(Items listed in a dataset)

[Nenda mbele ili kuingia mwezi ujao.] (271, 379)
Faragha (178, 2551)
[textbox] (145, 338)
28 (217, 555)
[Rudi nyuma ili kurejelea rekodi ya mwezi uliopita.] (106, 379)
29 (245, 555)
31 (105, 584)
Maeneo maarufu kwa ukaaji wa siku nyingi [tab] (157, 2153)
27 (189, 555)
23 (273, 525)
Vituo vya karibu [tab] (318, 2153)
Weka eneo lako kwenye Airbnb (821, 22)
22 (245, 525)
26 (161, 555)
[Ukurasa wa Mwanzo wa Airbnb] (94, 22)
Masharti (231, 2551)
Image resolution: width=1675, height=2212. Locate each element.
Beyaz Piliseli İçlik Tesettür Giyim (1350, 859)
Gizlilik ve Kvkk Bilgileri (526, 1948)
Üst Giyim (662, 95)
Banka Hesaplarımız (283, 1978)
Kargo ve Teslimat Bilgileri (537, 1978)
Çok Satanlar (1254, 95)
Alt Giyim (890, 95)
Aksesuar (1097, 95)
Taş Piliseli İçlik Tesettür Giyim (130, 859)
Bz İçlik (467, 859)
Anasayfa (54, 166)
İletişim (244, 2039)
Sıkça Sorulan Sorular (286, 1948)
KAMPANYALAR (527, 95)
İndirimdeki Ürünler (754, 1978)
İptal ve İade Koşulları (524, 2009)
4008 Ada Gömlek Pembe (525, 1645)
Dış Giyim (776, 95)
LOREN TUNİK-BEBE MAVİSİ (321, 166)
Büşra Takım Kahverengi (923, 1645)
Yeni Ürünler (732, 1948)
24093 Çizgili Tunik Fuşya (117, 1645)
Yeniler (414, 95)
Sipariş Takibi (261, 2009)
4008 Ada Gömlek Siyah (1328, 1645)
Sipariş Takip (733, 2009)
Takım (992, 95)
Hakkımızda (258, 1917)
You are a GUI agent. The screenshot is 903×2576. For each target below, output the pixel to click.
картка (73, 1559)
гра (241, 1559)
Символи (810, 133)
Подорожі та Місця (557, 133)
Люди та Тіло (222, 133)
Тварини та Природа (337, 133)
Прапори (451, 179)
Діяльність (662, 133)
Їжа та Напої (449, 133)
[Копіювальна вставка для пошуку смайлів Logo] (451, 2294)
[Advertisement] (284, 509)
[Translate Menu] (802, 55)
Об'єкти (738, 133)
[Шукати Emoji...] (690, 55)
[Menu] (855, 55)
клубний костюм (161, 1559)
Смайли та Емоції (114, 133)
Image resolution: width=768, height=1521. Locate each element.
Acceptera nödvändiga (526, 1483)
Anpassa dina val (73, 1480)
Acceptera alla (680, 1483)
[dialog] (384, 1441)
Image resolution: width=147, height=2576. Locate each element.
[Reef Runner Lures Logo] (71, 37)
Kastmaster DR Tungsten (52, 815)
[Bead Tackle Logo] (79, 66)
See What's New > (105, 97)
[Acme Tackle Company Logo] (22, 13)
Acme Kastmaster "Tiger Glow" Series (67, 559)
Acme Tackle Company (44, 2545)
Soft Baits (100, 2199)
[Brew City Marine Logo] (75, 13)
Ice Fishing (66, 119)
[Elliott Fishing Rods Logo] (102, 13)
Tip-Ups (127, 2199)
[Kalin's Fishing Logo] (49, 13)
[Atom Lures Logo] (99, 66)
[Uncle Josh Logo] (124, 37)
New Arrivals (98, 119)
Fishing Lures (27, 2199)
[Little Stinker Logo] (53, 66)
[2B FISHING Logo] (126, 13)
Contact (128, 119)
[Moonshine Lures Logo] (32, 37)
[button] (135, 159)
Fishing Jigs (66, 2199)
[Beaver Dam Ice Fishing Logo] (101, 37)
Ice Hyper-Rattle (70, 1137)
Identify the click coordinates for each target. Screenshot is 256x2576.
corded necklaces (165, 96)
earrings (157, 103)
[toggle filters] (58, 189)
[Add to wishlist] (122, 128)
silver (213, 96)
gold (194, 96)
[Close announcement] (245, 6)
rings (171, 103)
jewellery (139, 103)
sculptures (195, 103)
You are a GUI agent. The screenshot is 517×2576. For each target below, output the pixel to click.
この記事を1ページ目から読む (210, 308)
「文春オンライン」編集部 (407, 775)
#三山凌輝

◆ PROBLEM DETAILS ◆
Reproduce the lines of the entries above from the one with "[Копіювальна вставка для" to the one with "Anpassa dina val (73, 1480)", both included, exactly and without any other line.

◆ RESULT OF THIS EXERCISE ◆
[Копіювальна вставка для пошуку смайлів Logo] (451, 2294)
[Advertisement] (284, 509)
[Translate Menu] (802, 55)
Об'єкти (738, 133)
[Шукати Emoji...] (690, 55)
[Menu] (855, 55)
клубний костюм (161, 1559)
Смайли та Емоції (114, 133)
Image resolution: width=768, height=1521. Locate each element.
Acceptera nödvändiga (526, 1483)
Anpassa dina val (73, 1480)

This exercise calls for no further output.